Since he erupted onto our domestic diamonds that last Edenic pre-9/11 spring and summer, Ichiro has offered a pleasing opacity. He has been a quiet and stoically unreadable fixture in constant warming motion, his unending stretching, bending, lunging, and flexing providing a silent castigation of unpreparedness and sloth. He's been so constant for so long that watching him decline seemed unthinkable, and indeed still largely does.

His inveterate dedication and the manner with which he has approached the game—at once spiritual and scientific—lend him an air of timelessness. Who but the most dedicated fan-cum-historian could have even named George Sisler before Ichiro chased down and finally overcame his single-season hits record of 257 across the summer of 2004? But even as all that remains true, the gray continues to creep up his dome and down toward his chin, his numbers have dropped a tick and then another tick, and maybe, just maybe, more balls fall around him in the outfield than was once the case.

All of this raises the fear in some of us—and who knows, maybe the man himself—that he'll show up to the park one day and find that time has simply overtaken him, that his skills have slipped below a respectable level, and that a swift exit will be the only somewhat dignified recourse left.
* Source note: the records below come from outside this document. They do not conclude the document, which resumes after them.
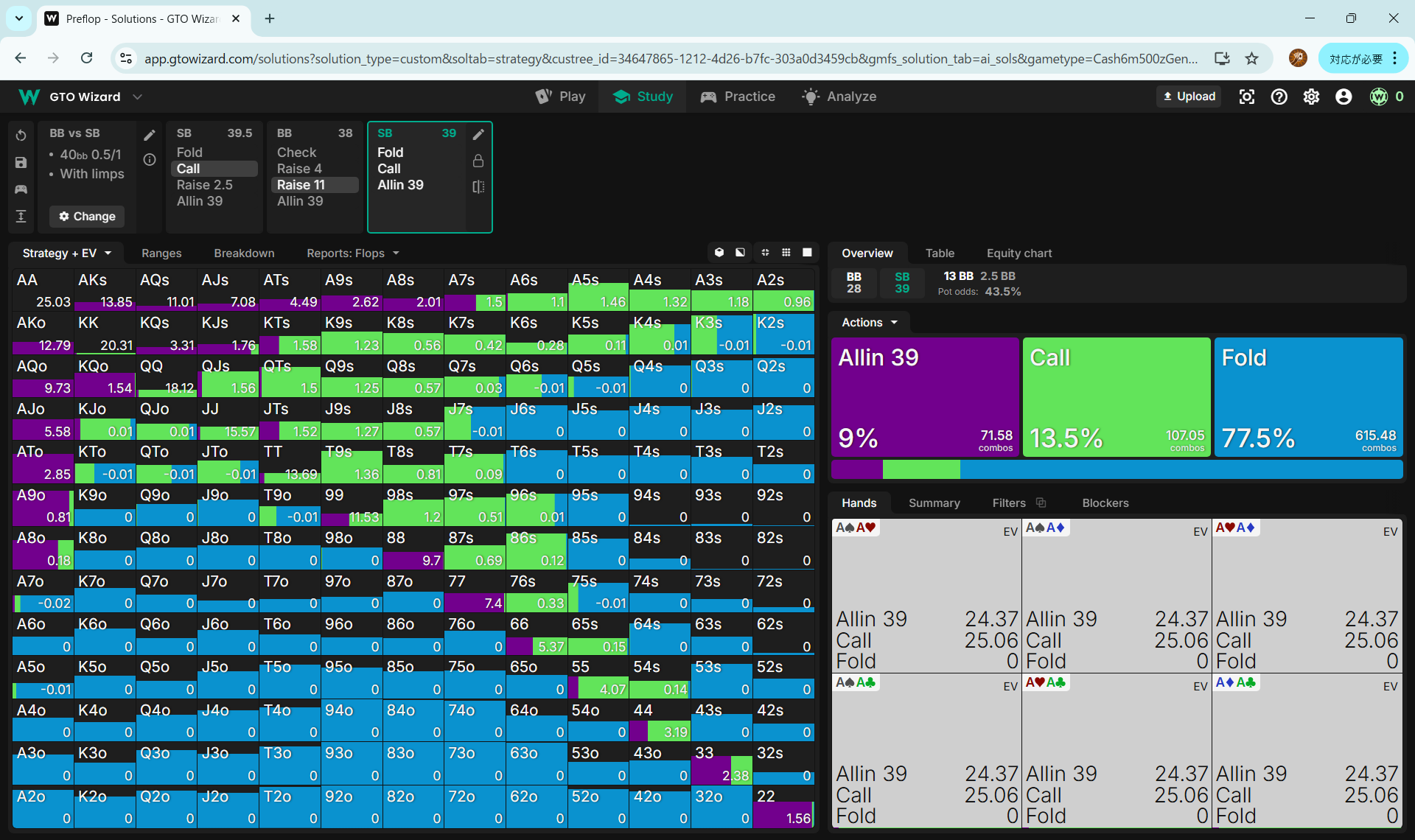The height and width of the screenshot is (840, 1415).
Task: Open the screenshot capture icon in header
Action: click(x=1246, y=97)
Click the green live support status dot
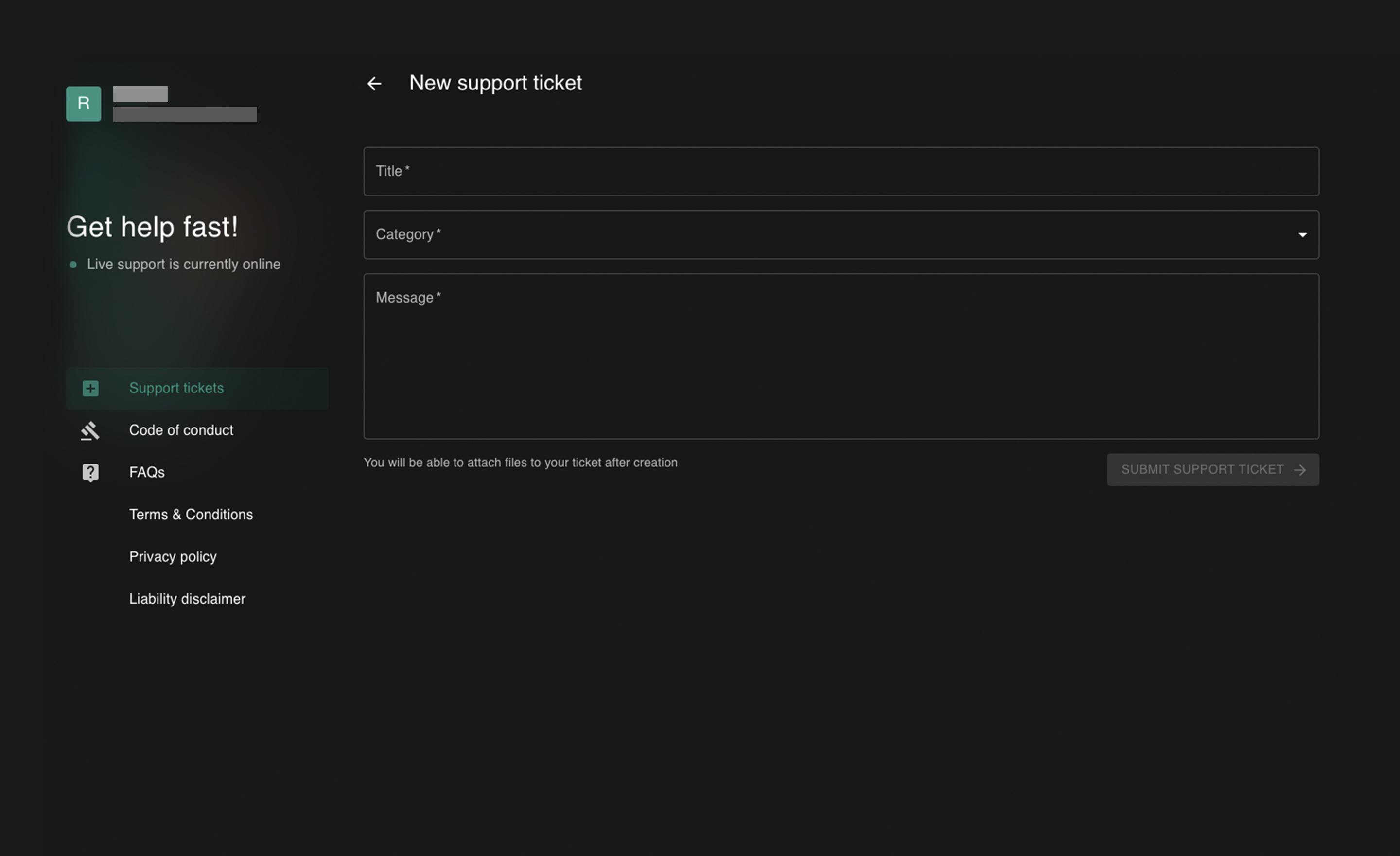Image resolution: width=1400 pixels, height=856 pixels. pos(73,265)
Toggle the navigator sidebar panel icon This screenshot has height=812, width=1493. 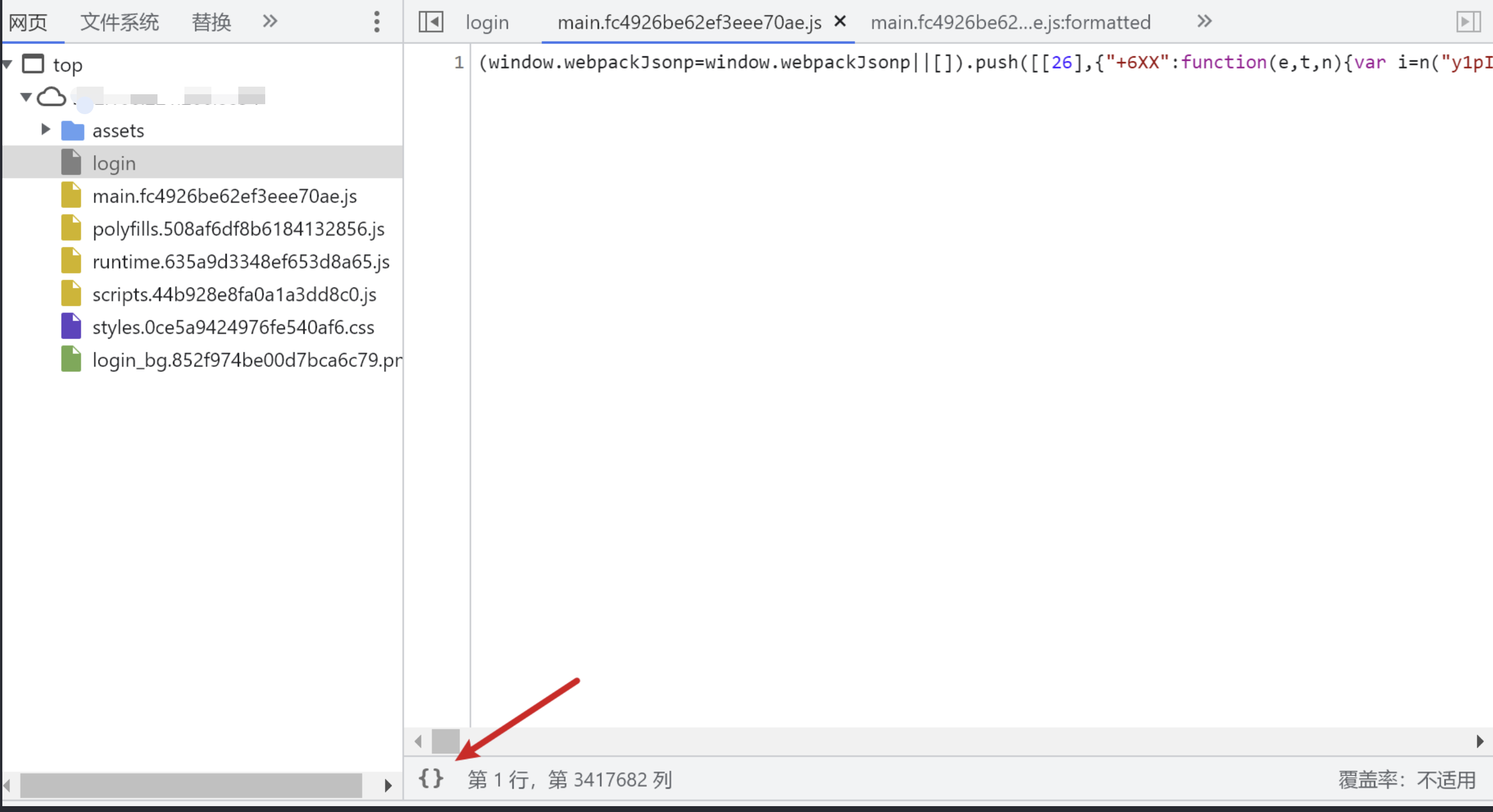431,22
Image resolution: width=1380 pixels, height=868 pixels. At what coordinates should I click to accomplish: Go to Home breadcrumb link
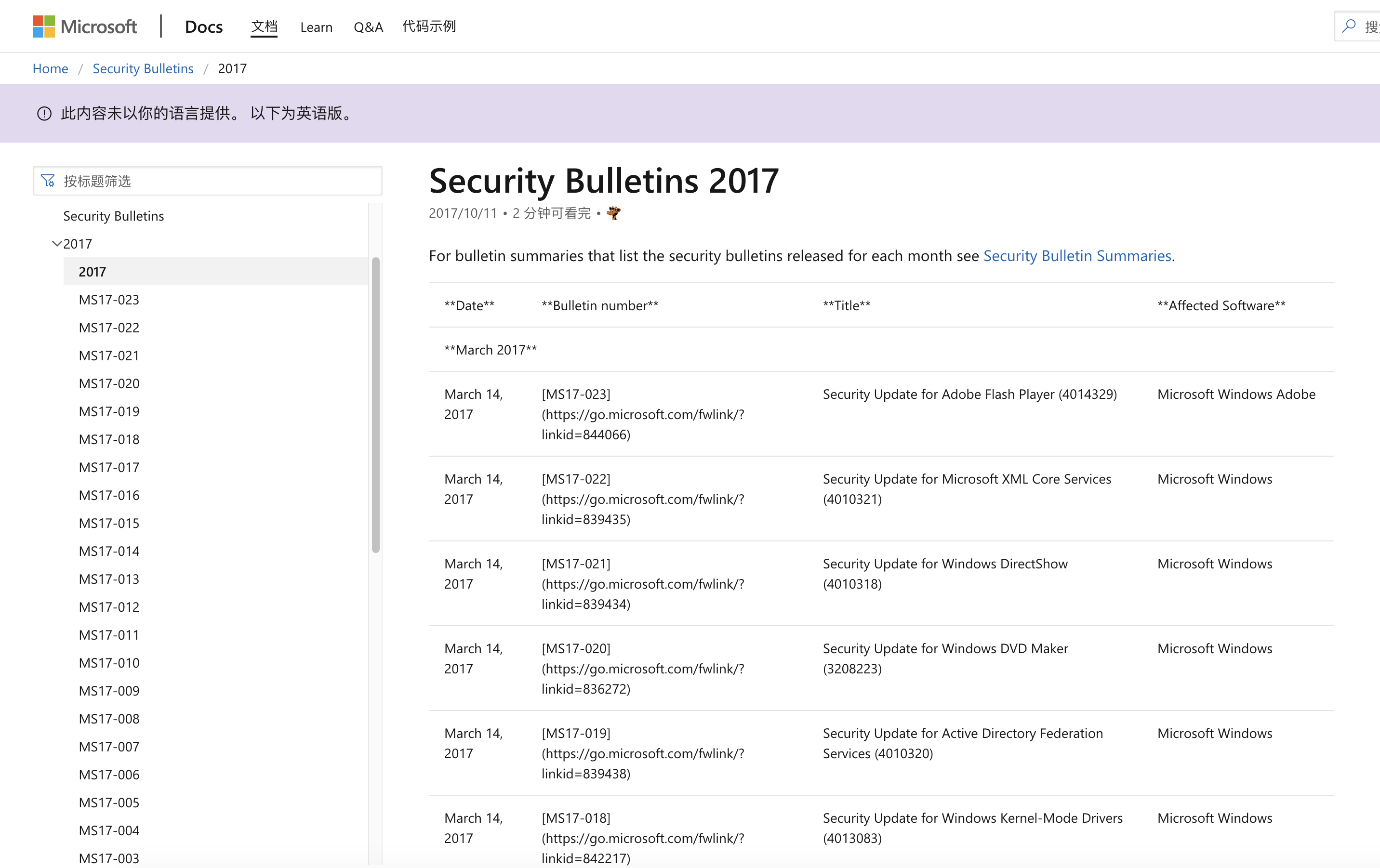[x=51, y=69]
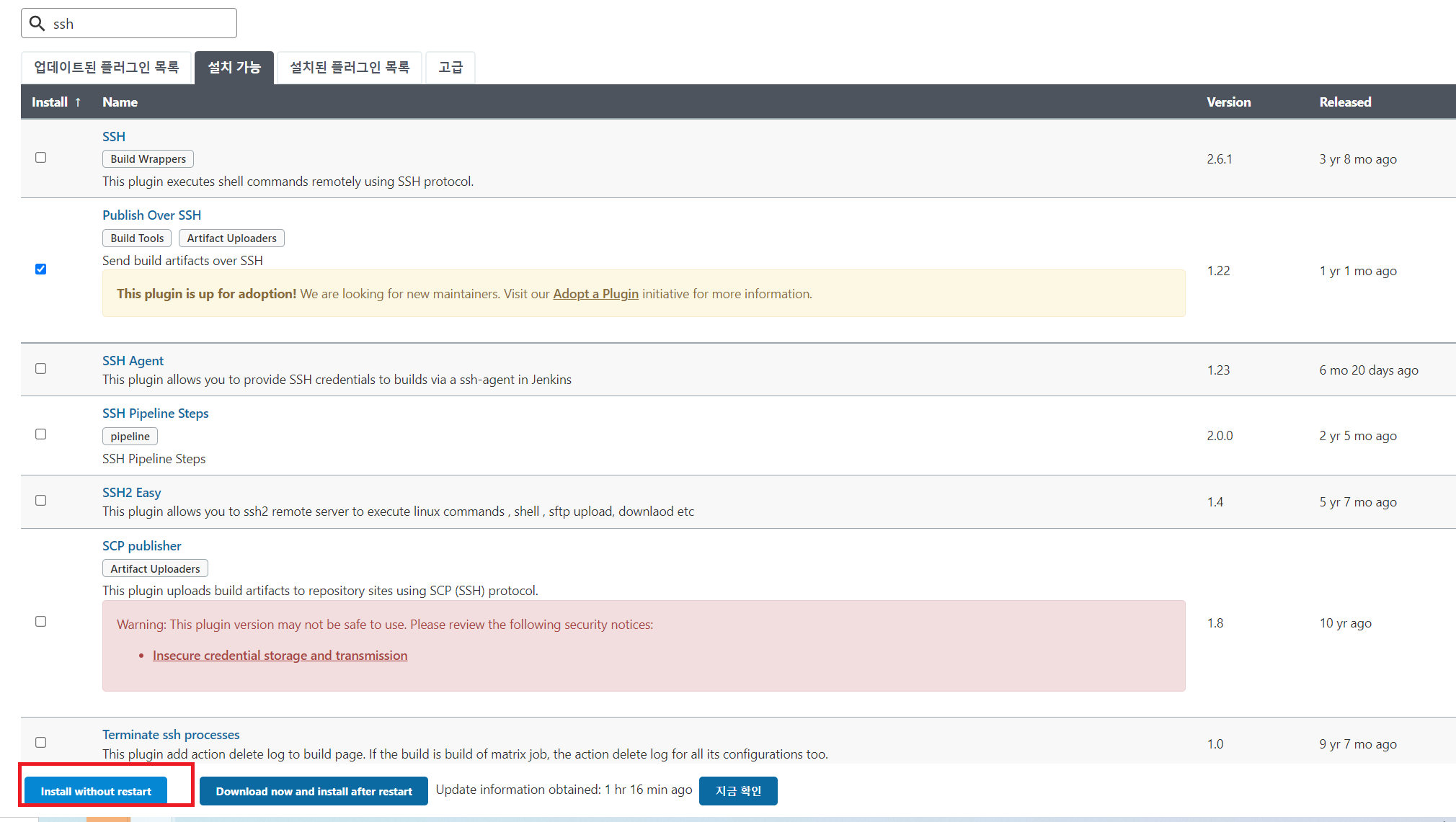
Task: Go to the 고급 tab
Action: pyautogui.click(x=450, y=68)
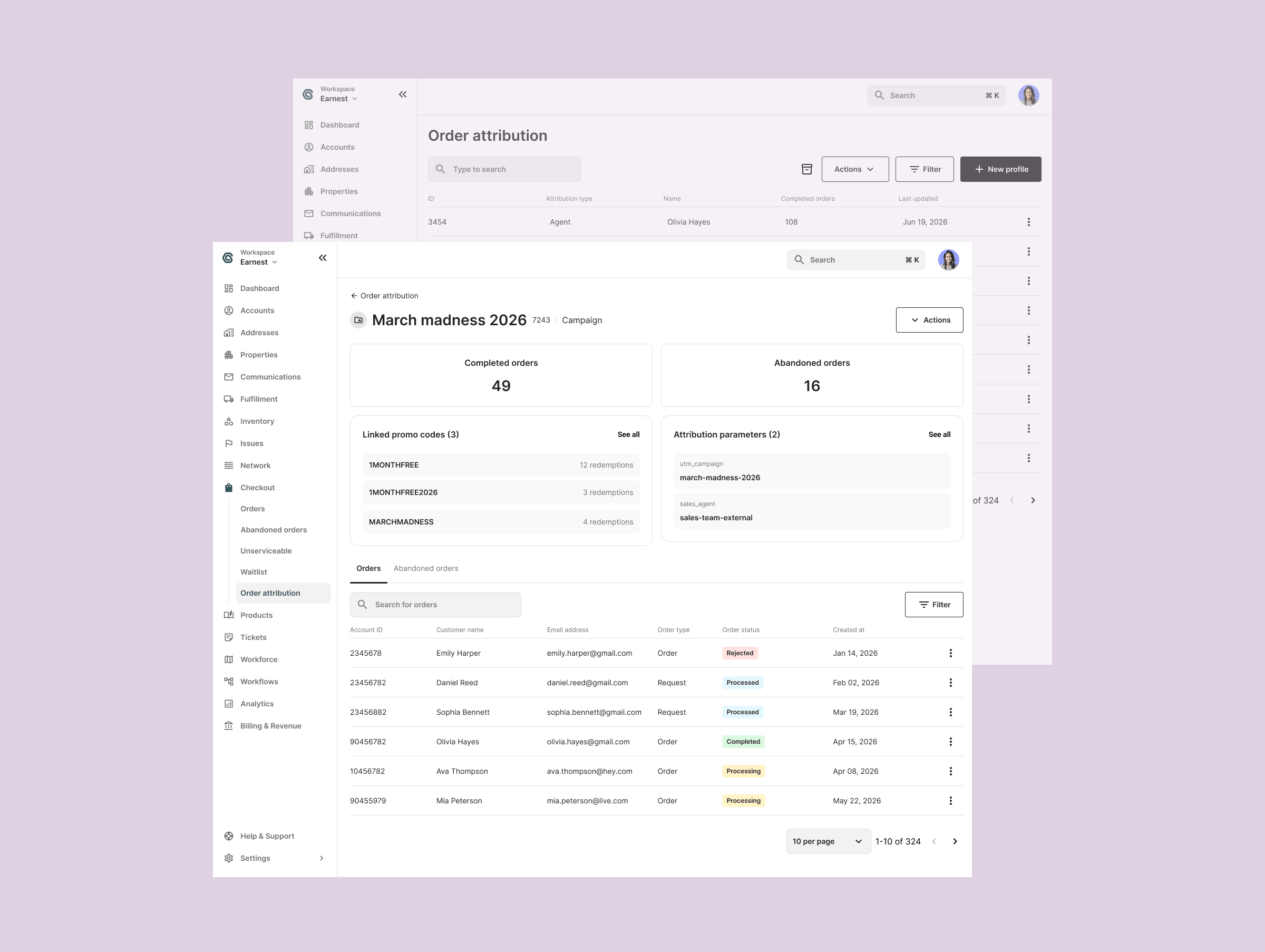The image size is (1265, 952).
Task: Click three-dot menu for Olivia Hayes agent row
Action: pos(1028,222)
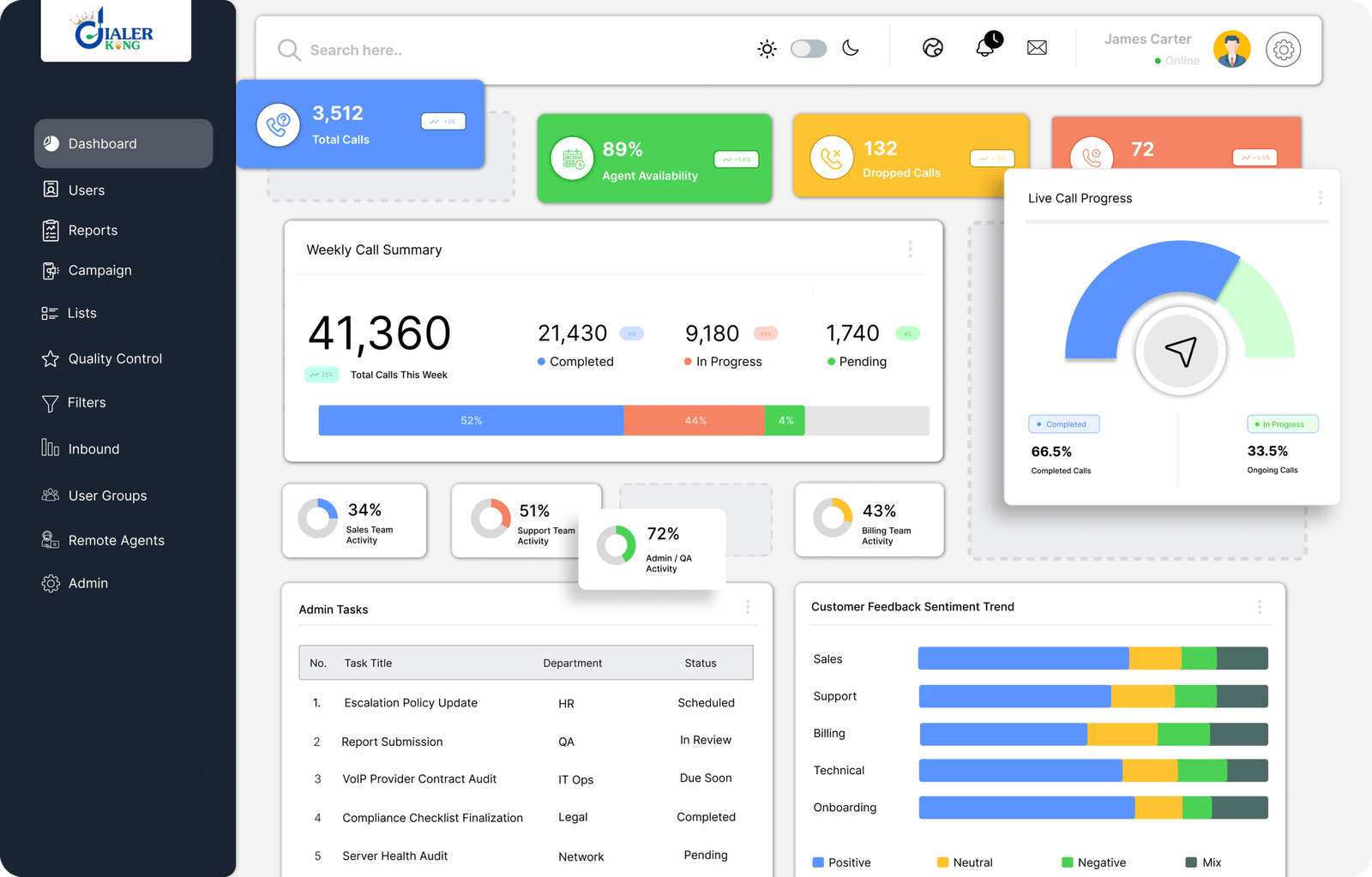
Task: Open the settings gear near the profile
Action: coord(1283,49)
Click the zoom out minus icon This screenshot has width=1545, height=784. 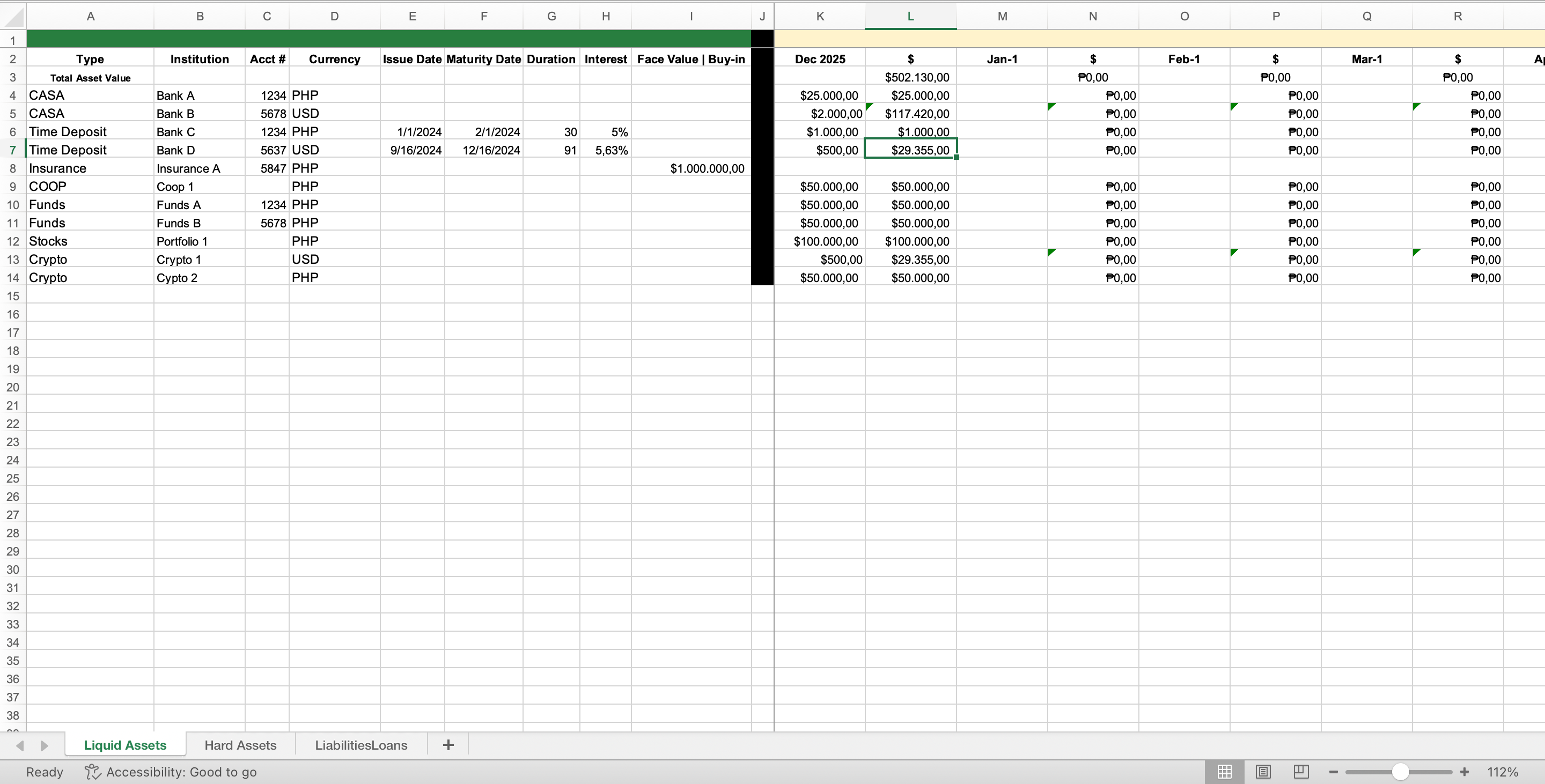click(1333, 772)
Then, one day not too long thereafter, Ichiro—prolific hitter, scholar of baserunning, and the best right fielder a good many of us have ever seen—will go into the Hall of Fame, likely on the first ballot, and almost certainly wearing a Mariners cap, his legend undiminished by his sorry denouement.

But what seems a shade more likely, and far more just, is that we'll see concentrated bursts of Ichiro-ian brilliance, as opposed to the sustained artistry to which we've become accustomed, a sporadic continuation of his absurd and idiosyncratic mastery of the game. This was the trend in the Bronx, and will continue to be the case in Miami. Not a lessened Ichiro, but simply less of him, until finally, one day, there is none.